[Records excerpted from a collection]
• • • • •

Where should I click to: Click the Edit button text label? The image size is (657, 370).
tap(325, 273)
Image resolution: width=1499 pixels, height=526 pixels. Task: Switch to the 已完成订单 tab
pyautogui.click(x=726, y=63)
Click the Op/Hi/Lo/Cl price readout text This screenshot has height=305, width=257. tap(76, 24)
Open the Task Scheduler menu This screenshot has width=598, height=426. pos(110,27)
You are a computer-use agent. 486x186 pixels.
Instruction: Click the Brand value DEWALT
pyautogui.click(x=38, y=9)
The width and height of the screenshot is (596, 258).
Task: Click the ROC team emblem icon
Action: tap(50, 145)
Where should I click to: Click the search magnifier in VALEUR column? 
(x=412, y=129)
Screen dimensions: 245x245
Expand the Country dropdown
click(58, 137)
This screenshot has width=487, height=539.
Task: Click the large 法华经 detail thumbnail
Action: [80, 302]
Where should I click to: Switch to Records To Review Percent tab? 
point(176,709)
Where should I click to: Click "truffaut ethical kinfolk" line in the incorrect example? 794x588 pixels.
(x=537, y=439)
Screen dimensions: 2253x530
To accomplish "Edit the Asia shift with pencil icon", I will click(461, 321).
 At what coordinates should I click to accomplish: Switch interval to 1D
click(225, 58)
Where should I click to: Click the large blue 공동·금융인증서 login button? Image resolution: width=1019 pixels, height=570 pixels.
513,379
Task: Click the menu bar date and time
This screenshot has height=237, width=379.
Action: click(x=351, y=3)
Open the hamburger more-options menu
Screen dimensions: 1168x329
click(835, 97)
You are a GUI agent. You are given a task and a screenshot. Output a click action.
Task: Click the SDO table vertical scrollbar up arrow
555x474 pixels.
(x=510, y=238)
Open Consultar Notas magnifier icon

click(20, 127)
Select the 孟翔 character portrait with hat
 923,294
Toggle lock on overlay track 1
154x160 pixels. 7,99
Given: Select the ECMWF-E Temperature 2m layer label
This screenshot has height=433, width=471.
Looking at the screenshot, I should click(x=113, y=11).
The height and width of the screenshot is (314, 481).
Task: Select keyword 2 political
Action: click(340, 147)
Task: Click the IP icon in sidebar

• • • • •

→ **The task**: Filter the records above for "agent" and copy every matching line.

→ **Result of the exercise**:
You are a computer-use agent. 486x186 pixels.
You are a GUI agent. You are given a task and a screenshot. Output a click action.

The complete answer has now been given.